EXERCISE INSTRUCTIONS:
Please reproduce word for word the lines from the one containing "Locate an element on the screen. The" through the one containing "What do you see at coordinates (770, 552)", with both end lines included.

+ + +

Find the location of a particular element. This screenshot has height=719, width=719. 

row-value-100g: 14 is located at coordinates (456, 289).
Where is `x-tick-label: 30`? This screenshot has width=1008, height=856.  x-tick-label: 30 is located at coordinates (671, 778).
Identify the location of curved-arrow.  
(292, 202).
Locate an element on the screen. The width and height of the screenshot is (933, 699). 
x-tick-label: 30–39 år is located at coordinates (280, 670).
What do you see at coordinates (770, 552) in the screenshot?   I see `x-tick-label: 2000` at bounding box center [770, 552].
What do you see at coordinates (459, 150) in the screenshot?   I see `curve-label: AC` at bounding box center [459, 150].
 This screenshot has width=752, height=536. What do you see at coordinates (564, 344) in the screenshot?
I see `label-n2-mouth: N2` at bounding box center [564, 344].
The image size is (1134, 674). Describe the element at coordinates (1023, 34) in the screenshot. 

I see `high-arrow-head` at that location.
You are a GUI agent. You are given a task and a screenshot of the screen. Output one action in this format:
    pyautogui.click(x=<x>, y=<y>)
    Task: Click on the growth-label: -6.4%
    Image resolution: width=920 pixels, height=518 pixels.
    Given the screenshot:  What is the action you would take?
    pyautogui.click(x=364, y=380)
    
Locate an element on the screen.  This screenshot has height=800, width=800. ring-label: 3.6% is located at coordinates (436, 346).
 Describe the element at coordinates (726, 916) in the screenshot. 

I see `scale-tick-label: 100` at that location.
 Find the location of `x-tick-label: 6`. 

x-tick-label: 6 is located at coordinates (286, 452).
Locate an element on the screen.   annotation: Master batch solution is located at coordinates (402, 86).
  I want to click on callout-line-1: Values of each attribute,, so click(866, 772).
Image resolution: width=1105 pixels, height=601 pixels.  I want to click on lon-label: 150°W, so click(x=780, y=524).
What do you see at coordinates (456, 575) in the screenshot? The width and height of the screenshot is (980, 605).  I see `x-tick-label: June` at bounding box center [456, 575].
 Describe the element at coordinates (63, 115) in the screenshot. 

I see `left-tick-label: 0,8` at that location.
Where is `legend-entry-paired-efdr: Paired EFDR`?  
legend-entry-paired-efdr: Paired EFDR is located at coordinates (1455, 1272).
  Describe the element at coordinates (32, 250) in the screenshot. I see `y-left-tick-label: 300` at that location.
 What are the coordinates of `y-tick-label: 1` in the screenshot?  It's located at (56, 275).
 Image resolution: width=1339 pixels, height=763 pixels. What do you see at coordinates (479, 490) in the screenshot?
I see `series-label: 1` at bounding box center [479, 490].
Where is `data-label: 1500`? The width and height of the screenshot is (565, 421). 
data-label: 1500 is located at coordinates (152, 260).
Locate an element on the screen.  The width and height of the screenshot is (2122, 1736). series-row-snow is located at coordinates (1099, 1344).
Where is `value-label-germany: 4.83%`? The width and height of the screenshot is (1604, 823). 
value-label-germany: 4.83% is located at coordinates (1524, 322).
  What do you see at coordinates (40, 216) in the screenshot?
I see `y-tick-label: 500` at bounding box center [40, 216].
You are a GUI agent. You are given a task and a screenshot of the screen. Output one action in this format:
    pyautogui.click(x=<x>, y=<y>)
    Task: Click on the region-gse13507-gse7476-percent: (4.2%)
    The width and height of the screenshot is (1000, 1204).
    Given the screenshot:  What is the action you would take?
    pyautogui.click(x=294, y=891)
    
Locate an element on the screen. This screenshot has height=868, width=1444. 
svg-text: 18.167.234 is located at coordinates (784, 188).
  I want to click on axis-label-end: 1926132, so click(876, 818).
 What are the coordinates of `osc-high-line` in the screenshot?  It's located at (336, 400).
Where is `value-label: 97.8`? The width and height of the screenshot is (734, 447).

+ + +

WRITTEN SOLUTION:
Locate an element on the screen. The width and height of the screenshot is (933, 699). 
x-tick-label: 30–39 år is located at coordinates (280, 670).
What do you see at coordinates (770, 552) in the screenshot?   I see `x-tick-label: 2000` at bounding box center [770, 552].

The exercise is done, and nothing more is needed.